TASK
Among the entries that follow, count the lines with the word "maindulu" and report the number by itself.

[Dataset excerpts]

++++++

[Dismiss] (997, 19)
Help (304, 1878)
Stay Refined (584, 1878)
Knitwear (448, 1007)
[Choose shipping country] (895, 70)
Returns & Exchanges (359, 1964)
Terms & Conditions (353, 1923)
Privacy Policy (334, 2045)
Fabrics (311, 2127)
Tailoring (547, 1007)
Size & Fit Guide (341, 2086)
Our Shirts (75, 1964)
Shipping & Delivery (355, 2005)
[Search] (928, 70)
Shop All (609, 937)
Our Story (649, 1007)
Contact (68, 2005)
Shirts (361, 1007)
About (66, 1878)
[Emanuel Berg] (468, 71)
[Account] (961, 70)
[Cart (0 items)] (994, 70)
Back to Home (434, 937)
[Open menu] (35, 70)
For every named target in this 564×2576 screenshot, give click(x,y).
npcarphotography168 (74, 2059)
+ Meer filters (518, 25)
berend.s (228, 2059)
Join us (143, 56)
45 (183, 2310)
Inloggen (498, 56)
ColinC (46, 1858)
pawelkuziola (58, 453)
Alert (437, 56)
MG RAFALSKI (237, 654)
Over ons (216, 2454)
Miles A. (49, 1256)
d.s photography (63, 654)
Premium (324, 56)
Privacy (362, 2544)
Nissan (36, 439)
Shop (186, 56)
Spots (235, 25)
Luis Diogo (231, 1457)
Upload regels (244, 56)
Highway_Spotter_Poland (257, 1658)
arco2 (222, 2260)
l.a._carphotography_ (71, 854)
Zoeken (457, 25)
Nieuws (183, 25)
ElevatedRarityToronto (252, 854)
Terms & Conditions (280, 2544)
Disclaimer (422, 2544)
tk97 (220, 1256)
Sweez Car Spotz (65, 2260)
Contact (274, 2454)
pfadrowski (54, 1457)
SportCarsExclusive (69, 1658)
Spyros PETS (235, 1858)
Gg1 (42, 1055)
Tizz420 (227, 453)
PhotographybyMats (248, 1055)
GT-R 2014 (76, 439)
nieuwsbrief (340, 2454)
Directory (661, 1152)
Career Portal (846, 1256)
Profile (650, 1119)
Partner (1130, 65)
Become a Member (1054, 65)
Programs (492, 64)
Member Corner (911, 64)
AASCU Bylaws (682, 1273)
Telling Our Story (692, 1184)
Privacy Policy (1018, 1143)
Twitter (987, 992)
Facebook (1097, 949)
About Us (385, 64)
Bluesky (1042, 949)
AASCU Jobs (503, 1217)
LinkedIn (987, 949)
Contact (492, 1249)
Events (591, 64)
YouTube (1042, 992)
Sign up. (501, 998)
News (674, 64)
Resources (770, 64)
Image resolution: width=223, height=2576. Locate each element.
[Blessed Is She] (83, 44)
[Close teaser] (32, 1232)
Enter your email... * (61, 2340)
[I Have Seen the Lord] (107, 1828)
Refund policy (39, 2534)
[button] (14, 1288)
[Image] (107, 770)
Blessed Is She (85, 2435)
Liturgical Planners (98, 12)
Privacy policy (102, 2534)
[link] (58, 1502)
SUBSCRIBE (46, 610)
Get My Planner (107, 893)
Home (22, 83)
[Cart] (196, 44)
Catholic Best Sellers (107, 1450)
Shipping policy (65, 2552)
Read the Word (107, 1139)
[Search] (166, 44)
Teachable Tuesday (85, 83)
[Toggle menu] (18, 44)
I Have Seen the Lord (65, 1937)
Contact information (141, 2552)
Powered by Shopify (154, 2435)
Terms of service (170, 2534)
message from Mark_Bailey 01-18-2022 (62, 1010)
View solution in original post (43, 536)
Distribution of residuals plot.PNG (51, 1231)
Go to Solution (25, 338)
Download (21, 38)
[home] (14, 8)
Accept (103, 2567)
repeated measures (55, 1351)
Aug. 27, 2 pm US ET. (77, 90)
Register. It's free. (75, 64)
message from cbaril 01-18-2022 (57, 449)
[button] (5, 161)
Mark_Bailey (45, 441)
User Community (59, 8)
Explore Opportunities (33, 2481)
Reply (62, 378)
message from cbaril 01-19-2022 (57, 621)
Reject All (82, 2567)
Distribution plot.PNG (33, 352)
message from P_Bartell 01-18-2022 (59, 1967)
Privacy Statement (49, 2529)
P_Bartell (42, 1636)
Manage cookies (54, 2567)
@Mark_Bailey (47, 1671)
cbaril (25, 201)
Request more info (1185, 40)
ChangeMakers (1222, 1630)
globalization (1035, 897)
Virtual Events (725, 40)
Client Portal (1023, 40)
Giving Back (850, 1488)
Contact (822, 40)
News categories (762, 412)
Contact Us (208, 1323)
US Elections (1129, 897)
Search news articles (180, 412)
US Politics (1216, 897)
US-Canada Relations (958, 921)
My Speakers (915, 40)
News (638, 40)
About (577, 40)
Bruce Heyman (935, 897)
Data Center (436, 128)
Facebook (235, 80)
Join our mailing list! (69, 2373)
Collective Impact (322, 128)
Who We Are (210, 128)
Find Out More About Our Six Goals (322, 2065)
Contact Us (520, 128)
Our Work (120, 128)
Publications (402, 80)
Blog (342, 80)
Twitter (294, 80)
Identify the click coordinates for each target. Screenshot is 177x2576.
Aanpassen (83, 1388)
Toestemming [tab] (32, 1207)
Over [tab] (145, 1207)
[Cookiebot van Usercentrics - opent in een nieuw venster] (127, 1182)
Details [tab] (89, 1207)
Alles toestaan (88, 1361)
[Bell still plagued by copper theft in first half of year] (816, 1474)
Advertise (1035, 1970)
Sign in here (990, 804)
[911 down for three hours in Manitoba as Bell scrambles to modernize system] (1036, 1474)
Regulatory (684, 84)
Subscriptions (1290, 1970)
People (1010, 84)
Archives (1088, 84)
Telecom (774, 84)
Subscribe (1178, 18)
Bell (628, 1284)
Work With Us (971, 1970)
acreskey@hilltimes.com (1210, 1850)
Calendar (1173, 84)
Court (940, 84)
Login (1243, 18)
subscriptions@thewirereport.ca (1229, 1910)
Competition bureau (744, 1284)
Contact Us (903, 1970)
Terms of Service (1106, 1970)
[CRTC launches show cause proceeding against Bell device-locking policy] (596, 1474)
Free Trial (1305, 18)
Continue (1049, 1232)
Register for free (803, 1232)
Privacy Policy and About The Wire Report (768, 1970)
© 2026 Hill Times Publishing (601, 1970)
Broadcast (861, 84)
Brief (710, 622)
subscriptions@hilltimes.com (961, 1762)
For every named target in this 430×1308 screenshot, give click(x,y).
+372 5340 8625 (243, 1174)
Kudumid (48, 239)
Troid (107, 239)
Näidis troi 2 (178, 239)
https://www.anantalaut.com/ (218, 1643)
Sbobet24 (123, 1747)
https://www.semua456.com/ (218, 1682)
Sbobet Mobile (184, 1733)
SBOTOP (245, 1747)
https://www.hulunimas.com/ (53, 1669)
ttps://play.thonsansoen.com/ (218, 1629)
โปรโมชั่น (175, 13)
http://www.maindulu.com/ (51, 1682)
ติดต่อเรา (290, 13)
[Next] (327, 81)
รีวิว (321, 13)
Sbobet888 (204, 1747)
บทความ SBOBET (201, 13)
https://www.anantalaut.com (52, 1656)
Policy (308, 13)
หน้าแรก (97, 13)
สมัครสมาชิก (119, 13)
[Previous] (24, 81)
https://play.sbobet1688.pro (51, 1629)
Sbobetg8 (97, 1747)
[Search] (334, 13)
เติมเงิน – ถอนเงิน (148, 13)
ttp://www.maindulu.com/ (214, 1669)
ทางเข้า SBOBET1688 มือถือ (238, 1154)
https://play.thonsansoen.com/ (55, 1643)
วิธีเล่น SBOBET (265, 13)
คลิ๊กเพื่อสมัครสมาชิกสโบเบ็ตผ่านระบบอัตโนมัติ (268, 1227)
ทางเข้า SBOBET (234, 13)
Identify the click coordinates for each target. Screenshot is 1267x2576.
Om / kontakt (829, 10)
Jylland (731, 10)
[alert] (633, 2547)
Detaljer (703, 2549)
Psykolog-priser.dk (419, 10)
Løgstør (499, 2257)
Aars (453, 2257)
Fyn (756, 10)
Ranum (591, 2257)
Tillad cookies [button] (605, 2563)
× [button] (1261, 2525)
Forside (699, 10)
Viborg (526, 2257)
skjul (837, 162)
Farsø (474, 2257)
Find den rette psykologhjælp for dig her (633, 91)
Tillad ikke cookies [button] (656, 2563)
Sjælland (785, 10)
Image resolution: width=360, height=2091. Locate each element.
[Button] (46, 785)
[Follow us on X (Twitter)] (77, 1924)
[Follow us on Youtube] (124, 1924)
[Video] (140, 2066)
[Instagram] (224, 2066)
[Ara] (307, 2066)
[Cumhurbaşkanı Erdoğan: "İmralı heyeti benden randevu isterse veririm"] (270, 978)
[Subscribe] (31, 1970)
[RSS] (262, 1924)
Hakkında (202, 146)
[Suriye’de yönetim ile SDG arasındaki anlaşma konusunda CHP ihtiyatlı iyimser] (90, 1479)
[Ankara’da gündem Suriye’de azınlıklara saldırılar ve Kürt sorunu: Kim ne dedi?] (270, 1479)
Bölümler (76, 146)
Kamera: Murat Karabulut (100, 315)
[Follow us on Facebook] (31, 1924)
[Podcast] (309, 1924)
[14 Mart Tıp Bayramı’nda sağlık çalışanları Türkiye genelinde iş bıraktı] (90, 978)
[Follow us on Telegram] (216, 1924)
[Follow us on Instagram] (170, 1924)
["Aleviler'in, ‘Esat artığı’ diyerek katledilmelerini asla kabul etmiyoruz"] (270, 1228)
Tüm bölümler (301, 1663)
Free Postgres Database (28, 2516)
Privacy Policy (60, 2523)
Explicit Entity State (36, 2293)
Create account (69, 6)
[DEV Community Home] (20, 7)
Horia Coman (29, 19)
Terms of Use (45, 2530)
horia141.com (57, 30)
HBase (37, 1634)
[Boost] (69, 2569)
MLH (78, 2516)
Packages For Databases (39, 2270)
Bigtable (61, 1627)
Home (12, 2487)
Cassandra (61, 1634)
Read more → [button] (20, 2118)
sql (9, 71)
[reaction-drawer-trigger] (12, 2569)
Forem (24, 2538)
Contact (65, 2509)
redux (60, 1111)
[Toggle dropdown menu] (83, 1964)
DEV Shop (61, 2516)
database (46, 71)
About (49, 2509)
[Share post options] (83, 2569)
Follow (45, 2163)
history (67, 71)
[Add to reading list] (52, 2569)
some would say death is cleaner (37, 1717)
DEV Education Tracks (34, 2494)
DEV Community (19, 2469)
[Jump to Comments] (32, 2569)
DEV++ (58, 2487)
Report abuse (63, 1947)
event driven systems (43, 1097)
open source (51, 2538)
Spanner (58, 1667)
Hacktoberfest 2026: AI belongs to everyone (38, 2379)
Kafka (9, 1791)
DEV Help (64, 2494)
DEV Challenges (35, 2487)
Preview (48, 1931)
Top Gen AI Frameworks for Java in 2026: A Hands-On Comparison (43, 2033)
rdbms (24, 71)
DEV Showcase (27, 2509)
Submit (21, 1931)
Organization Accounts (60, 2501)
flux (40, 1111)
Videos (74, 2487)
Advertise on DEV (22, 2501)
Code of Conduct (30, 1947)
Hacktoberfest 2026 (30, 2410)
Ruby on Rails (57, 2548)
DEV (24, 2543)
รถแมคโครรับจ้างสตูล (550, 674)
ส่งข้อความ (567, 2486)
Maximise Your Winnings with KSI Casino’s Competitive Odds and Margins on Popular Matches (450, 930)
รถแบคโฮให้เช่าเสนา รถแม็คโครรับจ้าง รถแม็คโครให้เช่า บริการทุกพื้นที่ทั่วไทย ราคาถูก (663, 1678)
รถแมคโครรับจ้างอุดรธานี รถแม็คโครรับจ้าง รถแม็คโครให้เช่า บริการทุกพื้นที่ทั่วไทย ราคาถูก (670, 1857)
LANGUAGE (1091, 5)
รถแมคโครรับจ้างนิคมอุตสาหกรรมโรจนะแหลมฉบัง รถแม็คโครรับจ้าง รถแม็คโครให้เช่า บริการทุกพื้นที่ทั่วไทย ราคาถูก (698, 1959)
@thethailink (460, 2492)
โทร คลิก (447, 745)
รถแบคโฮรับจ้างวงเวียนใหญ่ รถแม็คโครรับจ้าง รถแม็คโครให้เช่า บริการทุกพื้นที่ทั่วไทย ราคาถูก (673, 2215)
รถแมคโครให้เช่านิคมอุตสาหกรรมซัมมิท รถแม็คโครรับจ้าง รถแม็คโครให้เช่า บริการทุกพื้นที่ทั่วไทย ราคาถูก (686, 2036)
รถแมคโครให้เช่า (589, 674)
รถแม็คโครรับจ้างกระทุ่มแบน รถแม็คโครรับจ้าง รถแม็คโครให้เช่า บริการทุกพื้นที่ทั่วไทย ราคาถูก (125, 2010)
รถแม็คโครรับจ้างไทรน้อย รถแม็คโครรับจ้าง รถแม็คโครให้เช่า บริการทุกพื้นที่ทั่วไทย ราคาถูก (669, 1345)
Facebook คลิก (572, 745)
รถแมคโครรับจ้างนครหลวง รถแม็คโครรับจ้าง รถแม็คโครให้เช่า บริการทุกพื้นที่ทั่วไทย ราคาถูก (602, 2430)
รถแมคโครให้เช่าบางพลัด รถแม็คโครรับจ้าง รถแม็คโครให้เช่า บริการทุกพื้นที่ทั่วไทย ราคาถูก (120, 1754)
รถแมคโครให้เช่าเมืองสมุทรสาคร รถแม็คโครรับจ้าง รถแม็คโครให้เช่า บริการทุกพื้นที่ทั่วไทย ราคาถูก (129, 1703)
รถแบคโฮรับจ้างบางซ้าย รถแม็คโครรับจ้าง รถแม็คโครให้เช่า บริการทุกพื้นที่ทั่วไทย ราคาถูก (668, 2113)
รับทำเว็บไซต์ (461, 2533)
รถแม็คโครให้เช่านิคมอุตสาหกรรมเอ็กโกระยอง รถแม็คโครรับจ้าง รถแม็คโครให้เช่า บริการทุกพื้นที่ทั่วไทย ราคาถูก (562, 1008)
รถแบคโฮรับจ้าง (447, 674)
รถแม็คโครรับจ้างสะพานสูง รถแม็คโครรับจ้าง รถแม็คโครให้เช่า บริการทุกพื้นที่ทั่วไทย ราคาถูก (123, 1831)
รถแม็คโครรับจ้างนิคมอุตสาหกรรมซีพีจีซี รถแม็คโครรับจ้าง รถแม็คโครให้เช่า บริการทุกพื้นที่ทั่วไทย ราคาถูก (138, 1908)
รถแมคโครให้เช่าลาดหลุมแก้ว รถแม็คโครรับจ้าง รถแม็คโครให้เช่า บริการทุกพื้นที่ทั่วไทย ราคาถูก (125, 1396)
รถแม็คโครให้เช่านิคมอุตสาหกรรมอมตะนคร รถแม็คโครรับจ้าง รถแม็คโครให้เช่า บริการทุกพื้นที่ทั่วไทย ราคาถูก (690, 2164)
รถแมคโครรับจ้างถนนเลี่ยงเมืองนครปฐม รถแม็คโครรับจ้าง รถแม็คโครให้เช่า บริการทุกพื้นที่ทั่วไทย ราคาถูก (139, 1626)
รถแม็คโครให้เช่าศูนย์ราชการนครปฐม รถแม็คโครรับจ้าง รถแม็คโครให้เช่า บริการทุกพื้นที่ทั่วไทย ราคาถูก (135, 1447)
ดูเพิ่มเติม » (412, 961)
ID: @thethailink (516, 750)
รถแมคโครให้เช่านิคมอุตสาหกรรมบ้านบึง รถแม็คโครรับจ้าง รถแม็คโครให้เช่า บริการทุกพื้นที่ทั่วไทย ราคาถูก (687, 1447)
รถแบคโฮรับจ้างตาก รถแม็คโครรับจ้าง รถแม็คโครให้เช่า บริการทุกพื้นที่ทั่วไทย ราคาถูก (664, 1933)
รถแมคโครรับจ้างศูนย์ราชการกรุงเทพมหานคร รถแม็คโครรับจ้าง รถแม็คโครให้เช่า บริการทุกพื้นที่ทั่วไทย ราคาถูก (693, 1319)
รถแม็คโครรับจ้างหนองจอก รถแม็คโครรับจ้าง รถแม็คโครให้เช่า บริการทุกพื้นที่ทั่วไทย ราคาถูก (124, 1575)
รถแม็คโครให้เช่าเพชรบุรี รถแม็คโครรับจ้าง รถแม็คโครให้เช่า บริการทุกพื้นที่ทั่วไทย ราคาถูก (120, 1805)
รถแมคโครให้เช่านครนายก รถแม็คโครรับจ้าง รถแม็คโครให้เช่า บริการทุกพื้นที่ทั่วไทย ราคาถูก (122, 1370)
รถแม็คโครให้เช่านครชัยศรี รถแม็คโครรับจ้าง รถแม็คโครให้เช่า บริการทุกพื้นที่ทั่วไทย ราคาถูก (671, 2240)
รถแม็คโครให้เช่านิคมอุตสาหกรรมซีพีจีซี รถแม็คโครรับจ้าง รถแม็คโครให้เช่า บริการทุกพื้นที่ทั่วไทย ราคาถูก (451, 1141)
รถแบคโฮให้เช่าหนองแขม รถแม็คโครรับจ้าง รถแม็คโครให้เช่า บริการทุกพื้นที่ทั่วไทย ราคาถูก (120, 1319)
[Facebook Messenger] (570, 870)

++++++

EXERCISE OUTPUT
2